It is a bust of a young woman with combed back hair from before 1946. She has her left arm exposed and the right one covered with a drapery. The bust is a bronze casting. It is 55 cm tall, 68 cm wide and 45 cm deep.
The model that was chosen by Jan Szczepkowski for this piece was his daughter Hanna Barbara Mickiewiczowa (Szczepkowska before marriage). Hanna was born in 1915 in Cracow but spent most of her adult life in Milanówek. Quickly after passing her high school finals she graduated from Urban School of Decorative Arts and Painting. During the occupation period, she was taking secret medical science courses. She got her father’s talent for sculpting.

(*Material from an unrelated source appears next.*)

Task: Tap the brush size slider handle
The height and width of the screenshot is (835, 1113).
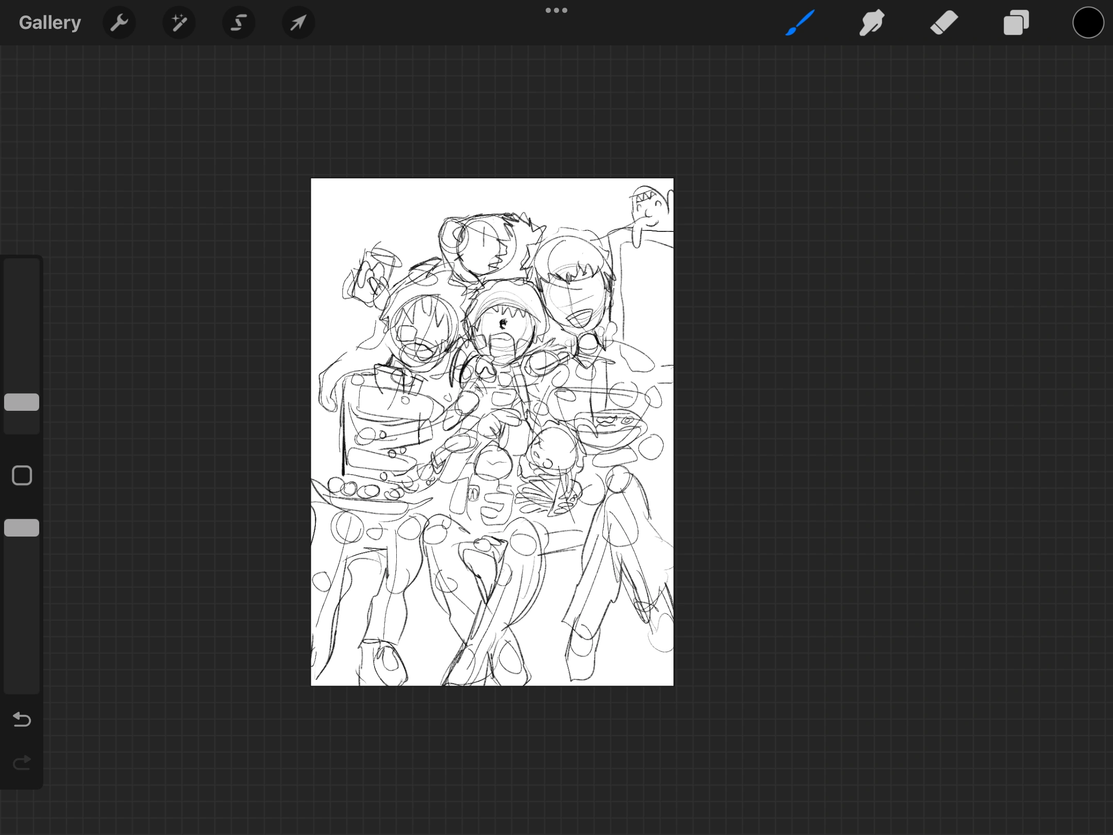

After the outbreak of the second world war she joined the underground and began her work as a liaison for special tasks. She was under the command of Major Marian Drobik alias “Woodpecker” who was a deputy and later the chief of the Second Main Command Troop of the Union of Armed Struggle (later called Home Army). In late 1942, she was moved to work at the Industrial Studies Office of the Second Main Command of Home Army which her husband Adam Mickiewicz alias “Konrad” has been the chief of since October 1942. The Industrial Studies Office was preparing monthly reports based upon information collected from undercover agents from all over Europe. Subsequently, the reports were sent to London, where they reached the Command-in-chief Staff. They mainly concerned Nazi’s (German Reich) arms industry. Among them, we can find one of the most important achievements of Polish intelligence agency: discovering the production of German V1 and V2 type missiles. Thanks to that information allies were able to bomb the Experimental Center in Peenemuende in 1943 and suppress Hitler’s plan on destroying England.

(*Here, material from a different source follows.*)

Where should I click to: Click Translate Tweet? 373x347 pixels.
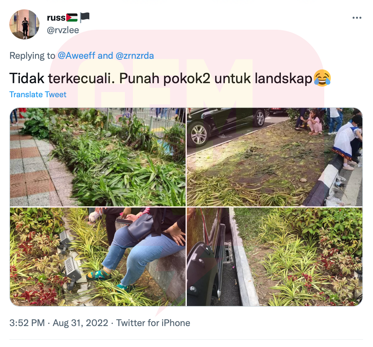(x=38, y=94)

After the outbreak of the Warsaw Uprising, Hanna Mickiewiczowa joined sanitary service. Only in 1991 she decided to disclose microfilms of the mentioned reports which she kept safe in secret. She decided to do so during the celebration of showcasing the statute commemorating the V1 and V2 action. It has been fifty years since the first of the reports was recorded. In 1978 Hanna opened a museum of Jan Szczepkowski in the family villa of the name “Waleria”. She died after suffering from long-lasting sickness on 26 September 2006 in Milanówek.
The exhibit belongs to the collection of the Maria and Jan Szczepkowski Foundation.